● **Work to complete**
Start at the line below containing "Members (876, 111)" and stop at the line containing "How to enable". Repeat every line of that stretch exactly, and nothing outside it.

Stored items
- - -

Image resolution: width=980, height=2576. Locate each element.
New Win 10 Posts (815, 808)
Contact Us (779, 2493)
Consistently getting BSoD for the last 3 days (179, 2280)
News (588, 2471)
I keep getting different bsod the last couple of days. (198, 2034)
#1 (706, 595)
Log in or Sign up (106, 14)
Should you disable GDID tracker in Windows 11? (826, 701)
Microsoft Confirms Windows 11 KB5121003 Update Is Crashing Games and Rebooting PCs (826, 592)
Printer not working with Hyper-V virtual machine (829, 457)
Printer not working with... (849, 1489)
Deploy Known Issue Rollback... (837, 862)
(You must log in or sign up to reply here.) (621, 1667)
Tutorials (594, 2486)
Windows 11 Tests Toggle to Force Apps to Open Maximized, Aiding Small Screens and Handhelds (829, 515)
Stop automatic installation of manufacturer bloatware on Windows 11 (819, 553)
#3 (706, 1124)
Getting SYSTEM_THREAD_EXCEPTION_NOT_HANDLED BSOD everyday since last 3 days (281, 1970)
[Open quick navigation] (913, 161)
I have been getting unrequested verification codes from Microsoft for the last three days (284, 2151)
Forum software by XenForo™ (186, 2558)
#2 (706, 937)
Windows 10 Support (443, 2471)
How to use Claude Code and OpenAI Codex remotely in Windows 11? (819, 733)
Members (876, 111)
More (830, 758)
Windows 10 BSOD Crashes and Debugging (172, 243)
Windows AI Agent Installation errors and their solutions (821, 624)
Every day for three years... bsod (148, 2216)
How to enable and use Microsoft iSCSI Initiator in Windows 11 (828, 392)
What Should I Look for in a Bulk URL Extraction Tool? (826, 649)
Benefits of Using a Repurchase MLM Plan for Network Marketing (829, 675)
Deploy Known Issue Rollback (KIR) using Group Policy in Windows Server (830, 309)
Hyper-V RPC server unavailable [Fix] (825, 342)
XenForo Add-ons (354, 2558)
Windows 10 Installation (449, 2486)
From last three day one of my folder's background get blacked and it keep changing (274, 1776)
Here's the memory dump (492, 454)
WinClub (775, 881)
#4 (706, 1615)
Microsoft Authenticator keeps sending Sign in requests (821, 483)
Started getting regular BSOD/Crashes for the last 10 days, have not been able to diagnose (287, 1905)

- - -

● **Answer for this exercise**
Members (876, 111)
More (830, 758)
Windows 10 BSOD Crashes and Debugging (172, 243)
Windows AI Agent Installation errors and their solutions (821, 624)
Every day for three years... bsod (148, 2216)
How to enable and use Microsoft iSCSI Initiator in Windows 11 (828, 392)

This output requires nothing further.